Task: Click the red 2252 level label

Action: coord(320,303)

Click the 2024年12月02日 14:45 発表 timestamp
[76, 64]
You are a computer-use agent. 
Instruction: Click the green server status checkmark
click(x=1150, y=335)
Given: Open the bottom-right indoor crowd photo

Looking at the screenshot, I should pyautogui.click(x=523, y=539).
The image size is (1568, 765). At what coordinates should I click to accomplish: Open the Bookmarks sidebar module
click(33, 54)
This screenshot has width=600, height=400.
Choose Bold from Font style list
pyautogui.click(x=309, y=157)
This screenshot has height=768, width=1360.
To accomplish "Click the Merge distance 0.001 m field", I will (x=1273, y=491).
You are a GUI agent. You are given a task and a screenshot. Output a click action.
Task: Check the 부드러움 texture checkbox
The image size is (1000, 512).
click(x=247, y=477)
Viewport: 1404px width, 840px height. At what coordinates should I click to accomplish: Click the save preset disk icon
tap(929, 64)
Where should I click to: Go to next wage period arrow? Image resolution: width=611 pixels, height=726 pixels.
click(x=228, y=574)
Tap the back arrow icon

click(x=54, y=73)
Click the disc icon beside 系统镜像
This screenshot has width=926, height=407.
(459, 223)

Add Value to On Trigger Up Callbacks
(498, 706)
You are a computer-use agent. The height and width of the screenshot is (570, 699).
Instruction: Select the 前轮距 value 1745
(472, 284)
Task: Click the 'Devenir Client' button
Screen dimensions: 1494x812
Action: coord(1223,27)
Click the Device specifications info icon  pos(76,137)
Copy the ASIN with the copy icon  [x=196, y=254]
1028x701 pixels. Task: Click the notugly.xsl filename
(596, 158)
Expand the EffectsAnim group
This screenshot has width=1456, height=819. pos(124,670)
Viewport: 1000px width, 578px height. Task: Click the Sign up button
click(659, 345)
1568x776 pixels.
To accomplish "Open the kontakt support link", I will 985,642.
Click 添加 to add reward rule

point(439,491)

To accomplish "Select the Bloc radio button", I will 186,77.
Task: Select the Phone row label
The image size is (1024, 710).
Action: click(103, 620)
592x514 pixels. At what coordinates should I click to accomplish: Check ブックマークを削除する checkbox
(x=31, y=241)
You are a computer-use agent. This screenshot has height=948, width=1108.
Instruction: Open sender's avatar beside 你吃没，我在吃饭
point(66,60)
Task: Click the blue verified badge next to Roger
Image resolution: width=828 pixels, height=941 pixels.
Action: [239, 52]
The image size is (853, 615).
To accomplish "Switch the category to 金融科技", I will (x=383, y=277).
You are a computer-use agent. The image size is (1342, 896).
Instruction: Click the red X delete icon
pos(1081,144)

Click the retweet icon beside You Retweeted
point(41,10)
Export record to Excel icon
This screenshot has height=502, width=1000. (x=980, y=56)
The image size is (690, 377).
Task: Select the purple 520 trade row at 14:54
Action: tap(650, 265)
::::
→ **TASK STATEMENT**
Reproduce word for word the section of the listing above that starts with the line containing "Copy the ASIN" and ends with the line containing "point(439,491)".

→ **RESPONSE TO THE TASK**
Copy the ASIN with the copy icon  [x=196, y=254]
1028x701 pixels. Task: Click the notugly.xsl filename
(596, 158)
Expand the EffectsAnim group
This screenshot has width=1456, height=819. pos(124,670)
Viewport: 1000px width, 578px height. Task: Click the Sign up button
click(659, 345)
1568x776 pixels.
To accomplish "Open the kontakt support link", I will 985,642.
Click 添加 to add reward rule

point(439,491)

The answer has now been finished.